--- Page ---
──────────────────────────────
MARIE-ANTOINETTE
de Sofia Coppola
Au début, c'est vrai, je n'avais pas trop envie... : film "en costumes" / tournage médiatique / effet d'annonce / présentation cannoise... Et puis qu'est-ce qui m'a décidé ? Lorsque j'ai entendu à la radio que le film, lors de sa première et matinale projection cannoise avait reçu un accueil glacial... Ah ah! Contre tout ce qui est pour, et pour tout ce qui est contre, j'ai fait mienne cette devise de je-ne-sais-plus-qui, et donc si la critique était unanimement méchante, ça sentait la cabale, la conspiration, l'entente illicite de Ceux-Qui-Critiquoient (pour faire plus "historique"), j'ai donc décidé que j'allais faire mon chevalier Bayard, et voler illico au secours de la gente dame sur le blanc destrier de ce blog.
──────────────────────────────
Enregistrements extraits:
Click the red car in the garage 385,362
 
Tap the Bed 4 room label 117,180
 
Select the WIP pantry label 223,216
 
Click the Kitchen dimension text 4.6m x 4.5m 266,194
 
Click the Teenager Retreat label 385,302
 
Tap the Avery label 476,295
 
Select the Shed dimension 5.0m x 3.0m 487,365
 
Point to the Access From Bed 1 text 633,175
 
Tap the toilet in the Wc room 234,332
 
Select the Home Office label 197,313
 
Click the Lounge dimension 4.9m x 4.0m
──────────────────────────────
--- Consigne ---
D'après le billet sur Marie-Antoinette, quel accueil le film a-t-il reçu lors de sa première projection cannoise ?

--- Réponse ---
Un accueil glacial.